Diagnostic efficiency of RT-LAMP integrated CRISPR-Cas technique for COVID-19: A systematic review and meta-analysis

To address the challenges associated with COVID-19 diagnosis, we need a faster, direct, and more versatile detection method for efficient epidemiological management of the COVID-19 pandemic. RT-qPCR (reverse transcription quantitative real-time Polymerase Chain Reaction) although the most popular diagnostic method suffers from a major drawback of equipment dependency and trained molecular biologists that limits rapid and large-scale screening, particularly in low resource regions. Reverse transcription loop-mediated isothermal amplification (RT-LAMP) is a feasible alternative for RT-qPCR; however, it also suffers from the drawback of false-positive issues. Recently, RT-LAMP has been integrated with the CRISPR-Cas technique to take care of the problems associated with RT-LAMP for COVID-19 diagnosis.

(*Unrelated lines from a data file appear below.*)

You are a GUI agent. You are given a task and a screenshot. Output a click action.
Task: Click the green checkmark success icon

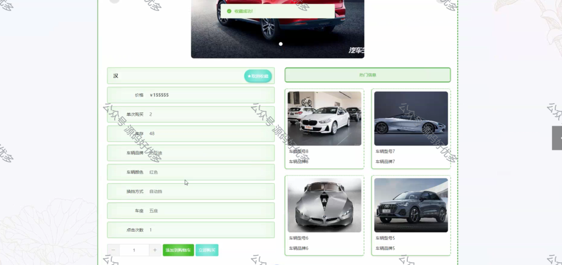coord(229,11)
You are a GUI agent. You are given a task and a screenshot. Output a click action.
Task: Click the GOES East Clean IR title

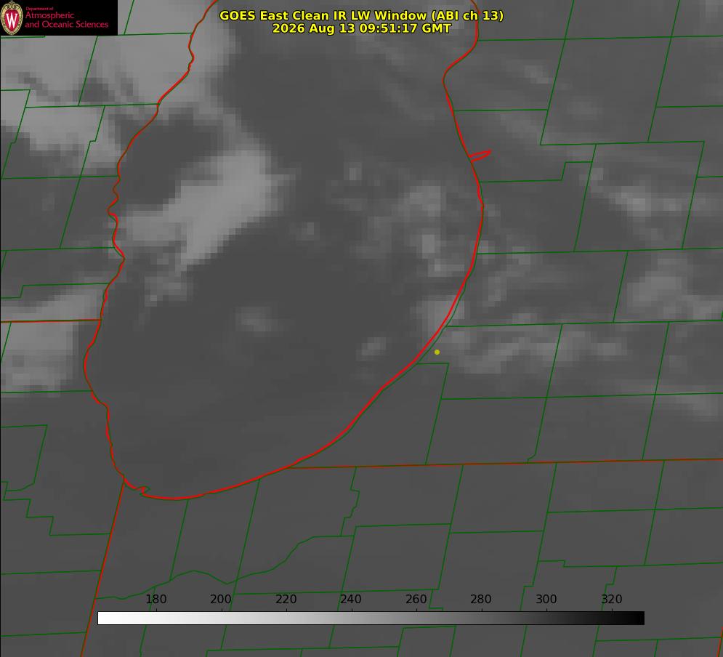362,15
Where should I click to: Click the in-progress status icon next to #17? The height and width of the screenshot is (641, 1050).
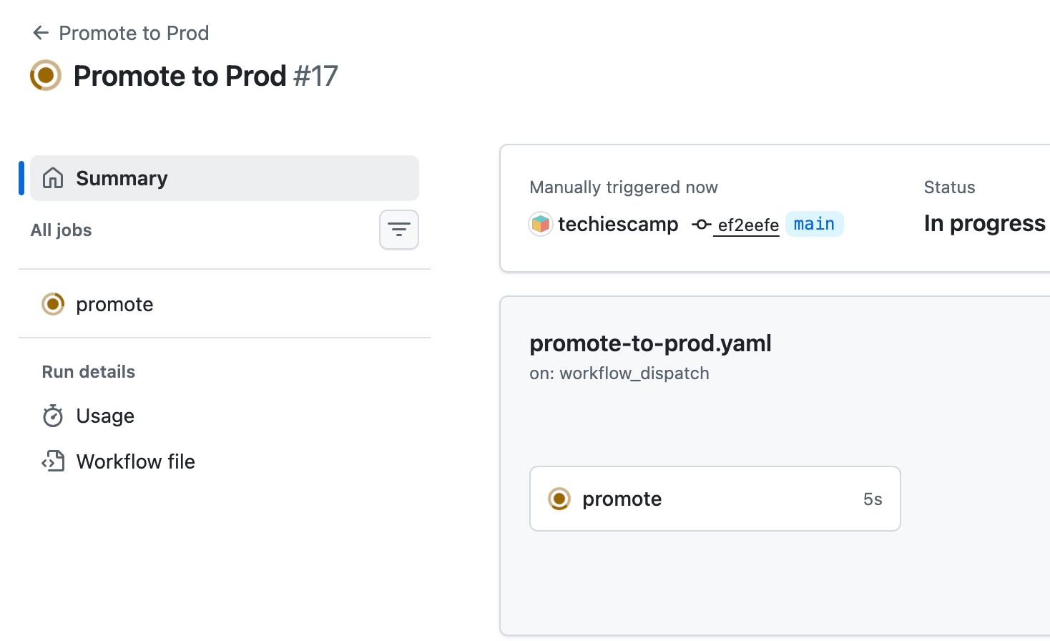[x=45, y=75]
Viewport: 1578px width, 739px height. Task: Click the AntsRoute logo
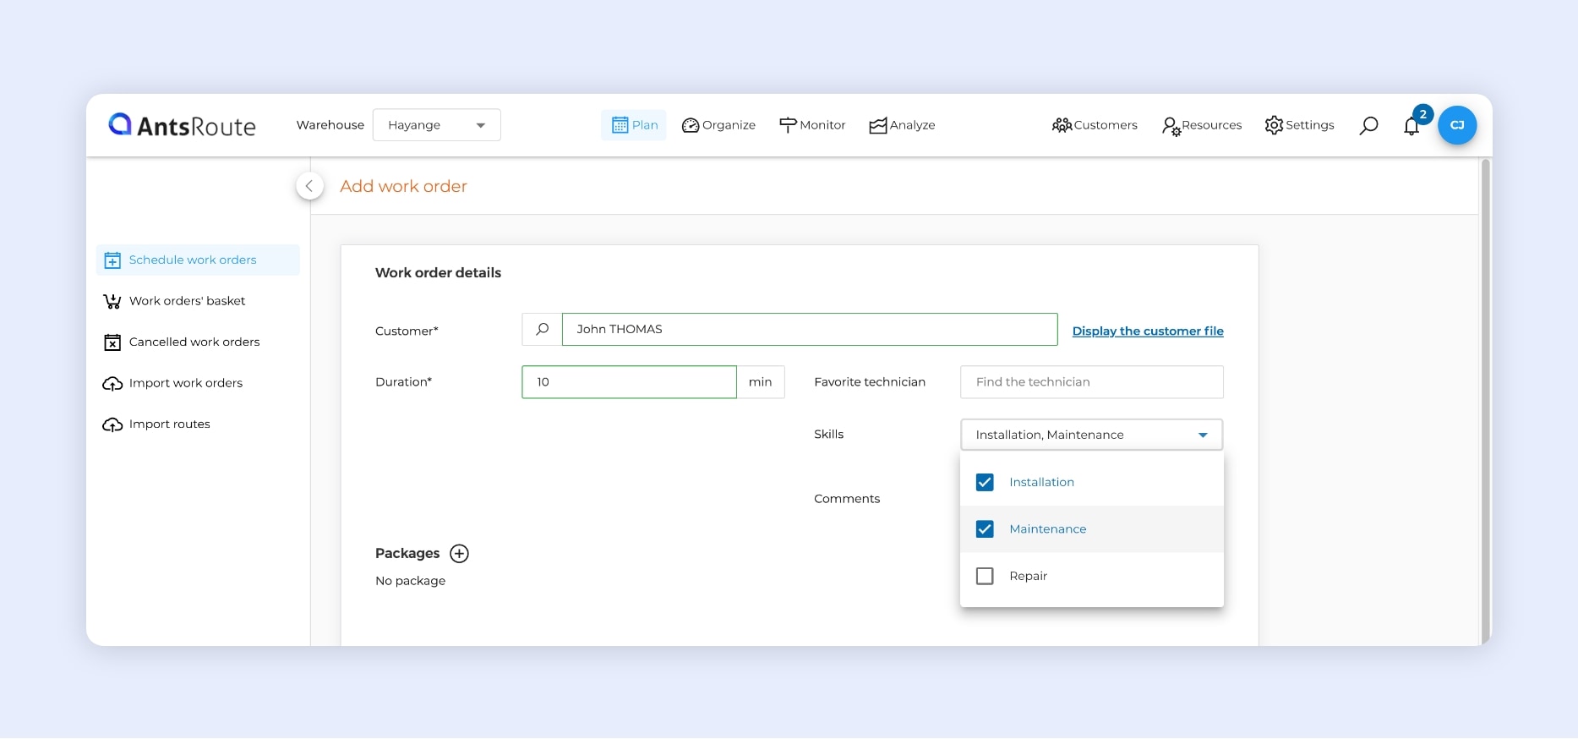pyautogui.click(x=183, y=125)
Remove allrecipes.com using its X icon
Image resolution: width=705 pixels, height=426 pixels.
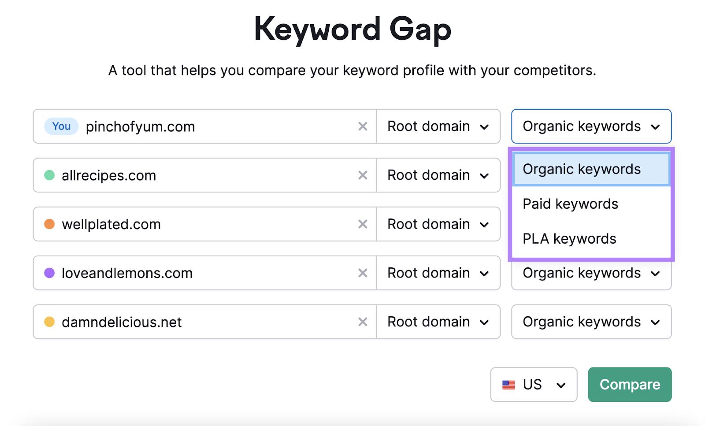point(362,175)
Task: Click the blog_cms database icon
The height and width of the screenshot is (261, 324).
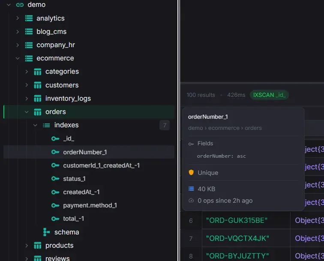Action: [x=29, y=31]
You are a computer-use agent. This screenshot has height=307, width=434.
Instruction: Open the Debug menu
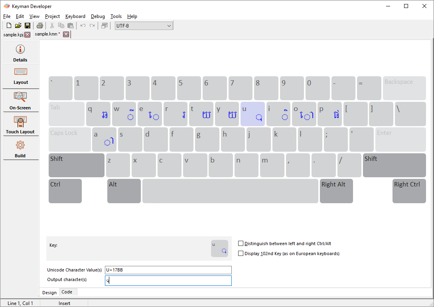click(98, 16)
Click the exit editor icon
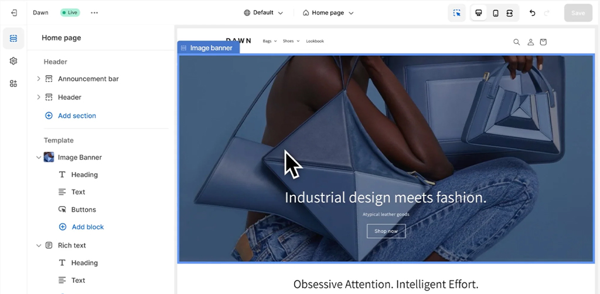 click(x=14, y=13)
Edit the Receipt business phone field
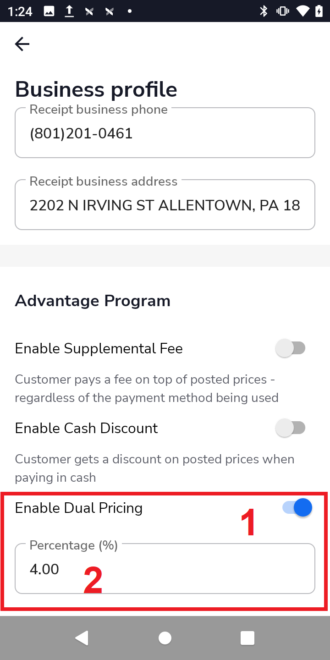 pyautogui.click(x=165, y=134)
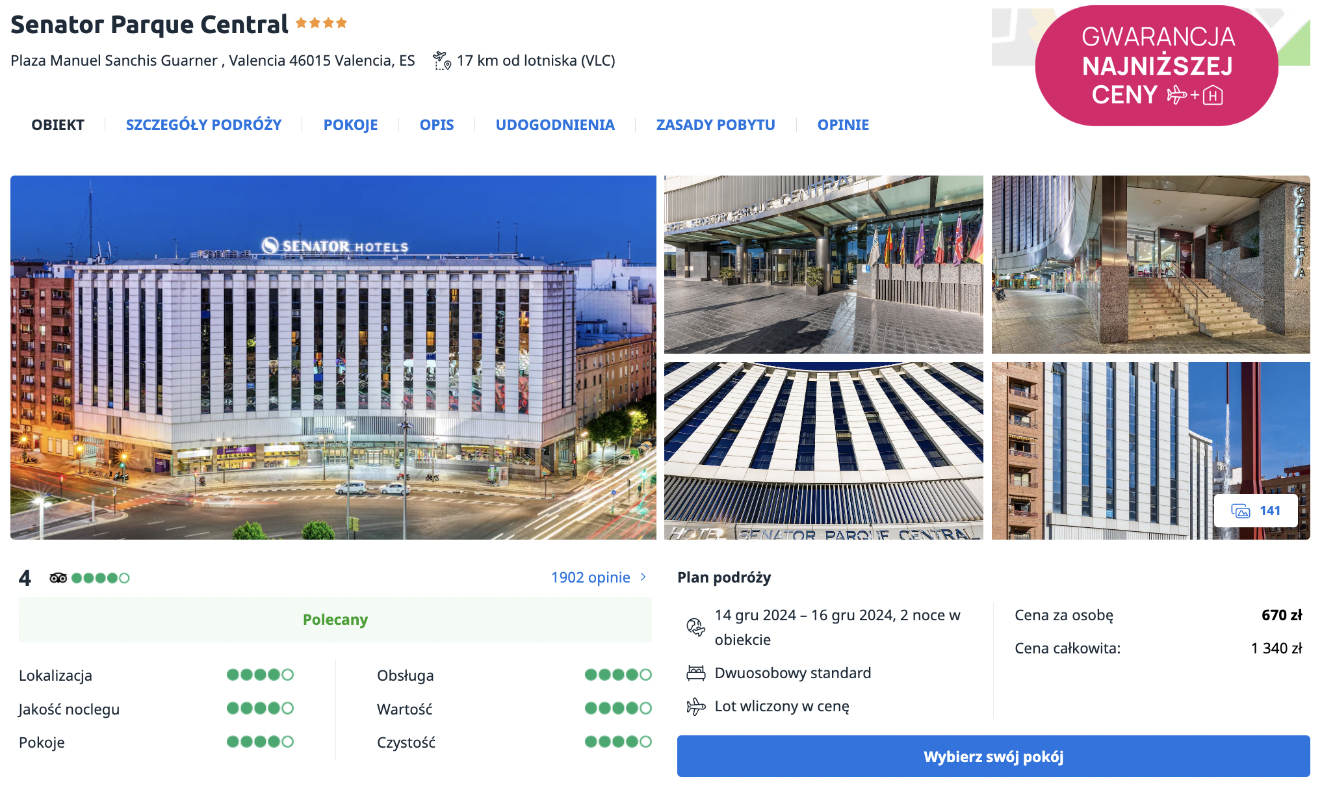Open the Cafeteria staircase photo

1150,265
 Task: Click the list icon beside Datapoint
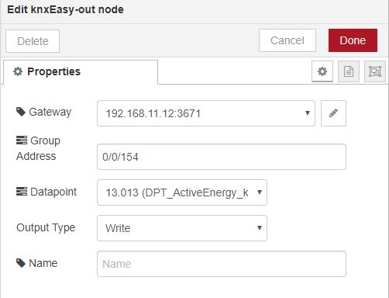[x=22, y=192]
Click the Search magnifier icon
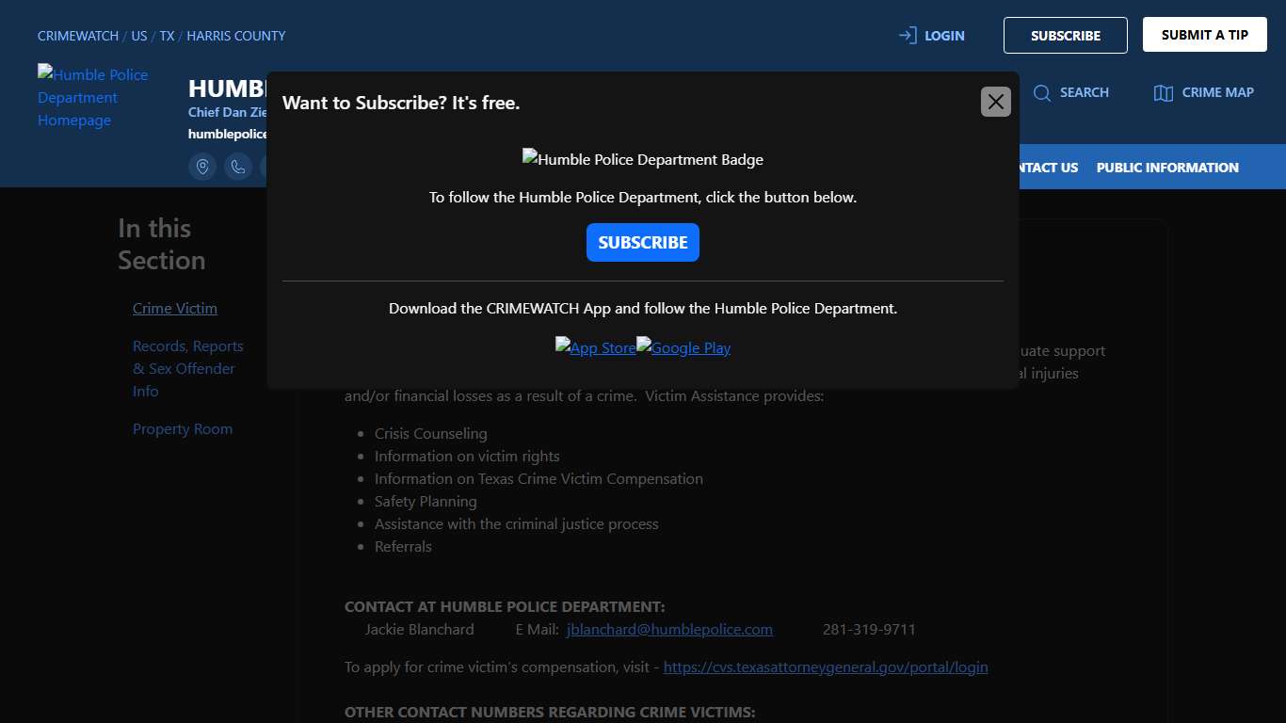 pyautogui.click(x=1042, y=92)
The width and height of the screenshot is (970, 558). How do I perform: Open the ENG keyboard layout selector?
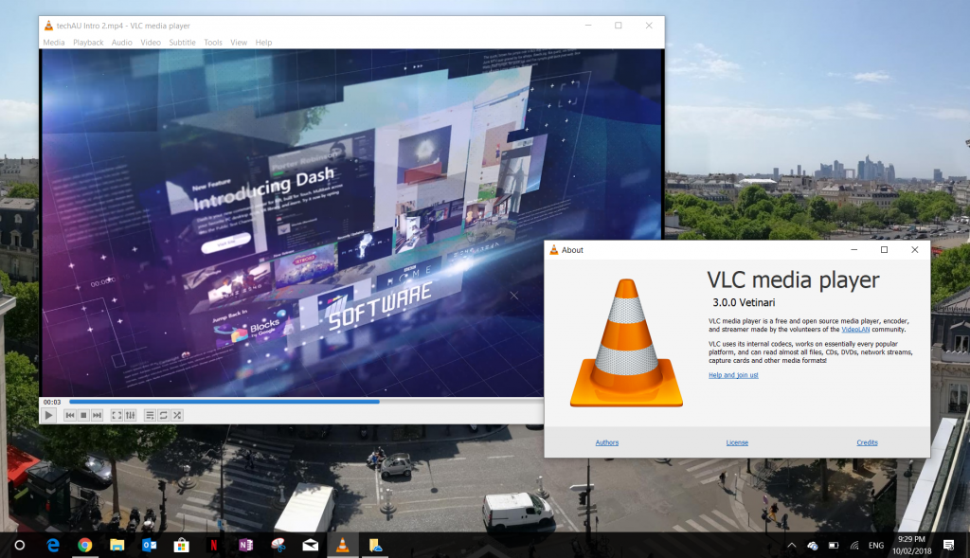[x=876, y=545]
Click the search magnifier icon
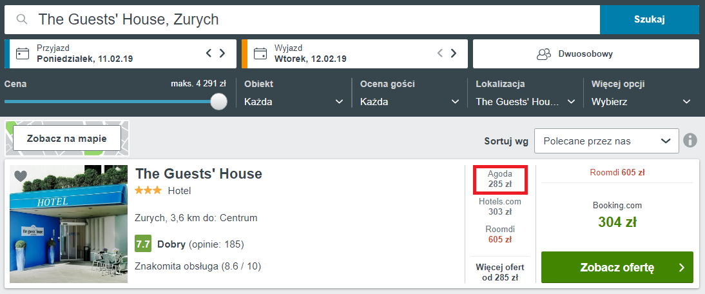This screenshot has width=705, height=294. [23, 19]

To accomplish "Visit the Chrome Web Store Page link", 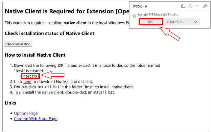I will point(35,119).
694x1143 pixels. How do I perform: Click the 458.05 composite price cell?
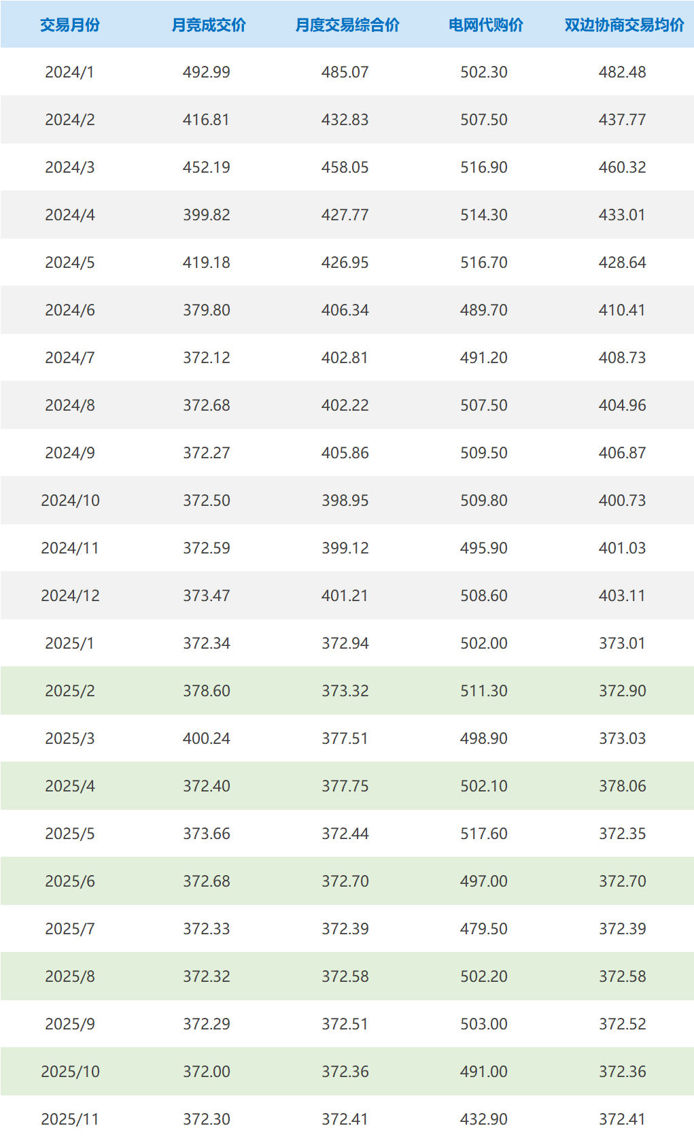coord(345,167)
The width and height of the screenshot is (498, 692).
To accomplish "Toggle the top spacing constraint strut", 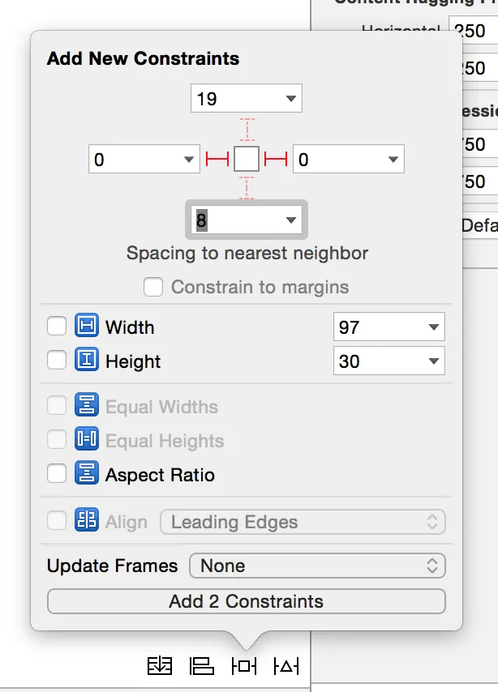I will (x=247, y=130).
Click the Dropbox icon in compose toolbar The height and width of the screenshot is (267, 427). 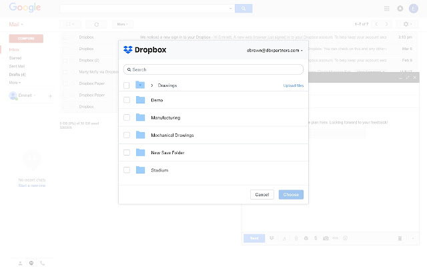[x=272, y=238]
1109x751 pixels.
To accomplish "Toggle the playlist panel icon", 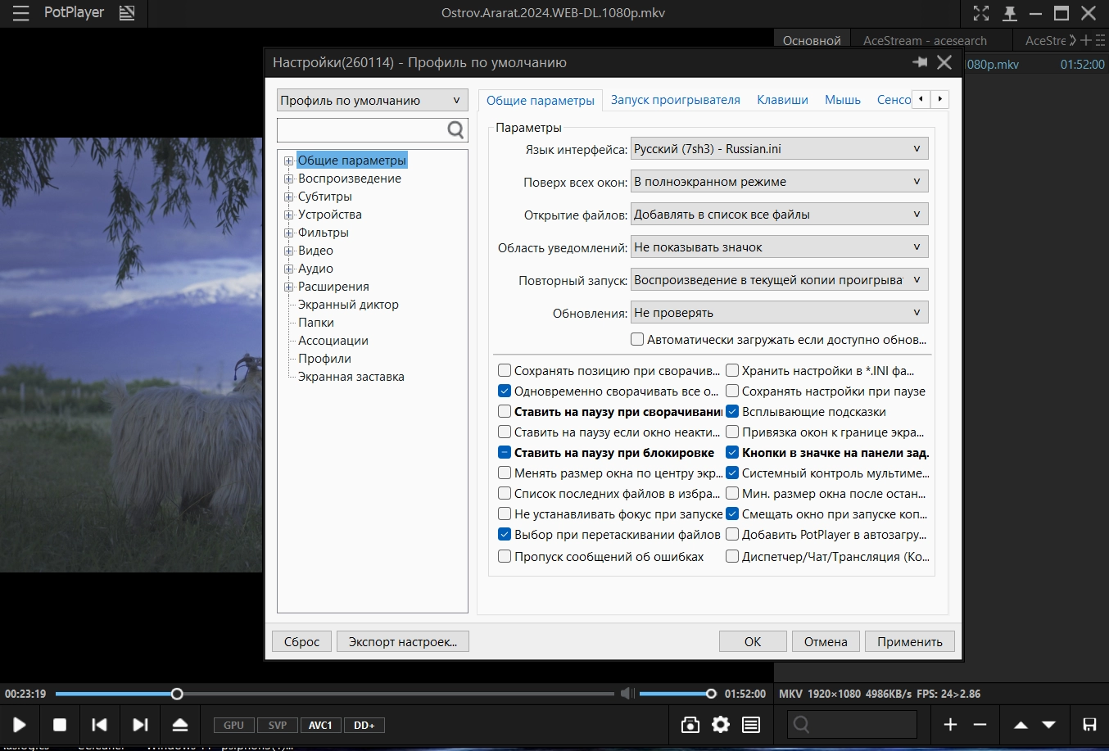I will pos(751,725).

In this study, a meta-analysis was conducted using three scientific databases considering the PRISMA guidelines to assess the diagnostic efficiency of RT-LAMP integrated CRISPR-Cas technology. Out of a total of 1286 studies on COVID-19, we identified 15 articles that met our eligibility criteria of using simultaneous RT-LAMP and CRISPR-Cas technique. Our meta-analysis of the included studies revealed that most of the studies were conducted in the USA with the N gene as the most common target and fluorescence-based detection method. The meta-analysis results of all included studies have further revealed a pooled sensitivity value of higher than 85% and a pooled specificity value of 80% with the confidence interval of 95%, respectively, as revealed from the forest plot and SROC curve. The accuracy rate of included studies was also calculated which varied from 77.4% to 100%. Furthermore, the precision of included studies varied from 75% to 100%. Lastly, a quality assessment of bias and applicability was performed based on QUADAS-2. Taken together, combined RT-LAMP and CRISPR-Cas technique could be a potential alternative to RT-qPCR particularly in low resource regions having a high demand for rapid testing.